### GIVEN TASK
Locate each line in the items below that contains the string "Expand" and copy those lines. Treat the match as case-sensitive.

[RECORDS FOR THE EXERCISE start]

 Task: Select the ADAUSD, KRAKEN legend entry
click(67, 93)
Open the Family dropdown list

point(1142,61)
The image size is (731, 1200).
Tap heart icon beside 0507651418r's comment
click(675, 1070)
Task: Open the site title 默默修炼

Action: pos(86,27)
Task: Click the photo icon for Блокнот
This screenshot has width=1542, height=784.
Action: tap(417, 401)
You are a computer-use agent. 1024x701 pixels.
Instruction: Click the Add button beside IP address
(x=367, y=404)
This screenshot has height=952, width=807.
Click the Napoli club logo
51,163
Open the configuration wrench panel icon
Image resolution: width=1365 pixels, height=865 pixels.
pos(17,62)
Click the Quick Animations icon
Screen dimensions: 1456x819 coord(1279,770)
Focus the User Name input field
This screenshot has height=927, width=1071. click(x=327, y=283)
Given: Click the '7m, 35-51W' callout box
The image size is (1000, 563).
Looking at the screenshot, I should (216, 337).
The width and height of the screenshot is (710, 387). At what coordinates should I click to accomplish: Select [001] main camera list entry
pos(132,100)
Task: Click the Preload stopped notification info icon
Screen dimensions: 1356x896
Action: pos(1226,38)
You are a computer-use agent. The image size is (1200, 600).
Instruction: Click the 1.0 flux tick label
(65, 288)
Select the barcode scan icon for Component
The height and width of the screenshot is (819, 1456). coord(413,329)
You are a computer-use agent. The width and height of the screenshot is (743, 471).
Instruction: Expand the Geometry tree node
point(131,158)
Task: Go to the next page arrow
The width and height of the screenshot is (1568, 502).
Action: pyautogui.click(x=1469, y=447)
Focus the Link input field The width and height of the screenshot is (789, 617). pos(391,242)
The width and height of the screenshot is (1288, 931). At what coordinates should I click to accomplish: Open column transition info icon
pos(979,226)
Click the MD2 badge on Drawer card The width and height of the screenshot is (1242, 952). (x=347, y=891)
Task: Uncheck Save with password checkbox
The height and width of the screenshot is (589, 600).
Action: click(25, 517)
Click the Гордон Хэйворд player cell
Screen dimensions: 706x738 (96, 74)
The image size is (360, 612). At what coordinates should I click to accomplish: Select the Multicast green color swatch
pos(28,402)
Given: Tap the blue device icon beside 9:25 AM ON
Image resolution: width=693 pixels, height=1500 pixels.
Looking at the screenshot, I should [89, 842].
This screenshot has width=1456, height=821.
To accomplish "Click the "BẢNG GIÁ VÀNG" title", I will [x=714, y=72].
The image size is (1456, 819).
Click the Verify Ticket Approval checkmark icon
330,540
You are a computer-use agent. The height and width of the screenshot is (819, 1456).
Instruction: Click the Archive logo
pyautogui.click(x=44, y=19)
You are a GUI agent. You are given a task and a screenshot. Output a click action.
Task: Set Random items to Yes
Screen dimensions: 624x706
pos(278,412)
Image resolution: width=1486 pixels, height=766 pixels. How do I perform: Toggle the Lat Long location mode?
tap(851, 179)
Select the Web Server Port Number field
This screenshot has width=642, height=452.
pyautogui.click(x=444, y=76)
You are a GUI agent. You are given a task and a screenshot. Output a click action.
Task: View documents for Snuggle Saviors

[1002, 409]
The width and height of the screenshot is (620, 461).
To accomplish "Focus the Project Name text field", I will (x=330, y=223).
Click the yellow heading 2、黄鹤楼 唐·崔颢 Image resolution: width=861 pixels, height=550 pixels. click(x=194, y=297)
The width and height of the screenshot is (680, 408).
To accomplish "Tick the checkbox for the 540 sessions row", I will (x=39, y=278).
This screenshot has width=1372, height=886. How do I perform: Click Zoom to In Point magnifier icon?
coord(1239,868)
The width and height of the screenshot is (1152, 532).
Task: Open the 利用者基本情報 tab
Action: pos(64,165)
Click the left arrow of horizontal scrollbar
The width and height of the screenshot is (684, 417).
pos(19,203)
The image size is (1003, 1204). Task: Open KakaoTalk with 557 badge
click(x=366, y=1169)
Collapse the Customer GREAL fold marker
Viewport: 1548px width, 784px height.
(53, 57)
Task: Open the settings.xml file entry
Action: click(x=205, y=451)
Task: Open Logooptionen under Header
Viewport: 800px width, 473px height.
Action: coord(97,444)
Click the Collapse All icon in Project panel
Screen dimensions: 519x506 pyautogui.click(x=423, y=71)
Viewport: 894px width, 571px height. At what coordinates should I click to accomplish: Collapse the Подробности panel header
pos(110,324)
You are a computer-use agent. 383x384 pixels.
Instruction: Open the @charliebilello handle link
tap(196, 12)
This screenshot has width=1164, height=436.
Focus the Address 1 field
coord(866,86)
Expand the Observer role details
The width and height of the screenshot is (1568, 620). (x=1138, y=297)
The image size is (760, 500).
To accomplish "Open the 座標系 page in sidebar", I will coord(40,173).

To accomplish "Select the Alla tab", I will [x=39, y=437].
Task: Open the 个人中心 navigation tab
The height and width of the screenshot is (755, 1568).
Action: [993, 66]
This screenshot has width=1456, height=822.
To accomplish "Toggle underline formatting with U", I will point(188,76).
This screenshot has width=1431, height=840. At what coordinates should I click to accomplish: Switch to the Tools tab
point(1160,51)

[RECORDS FOR THE EXERCISE end]

### TASK OUTPUT
Instruction: Expand the Geometry tree node
Expand the Observer role details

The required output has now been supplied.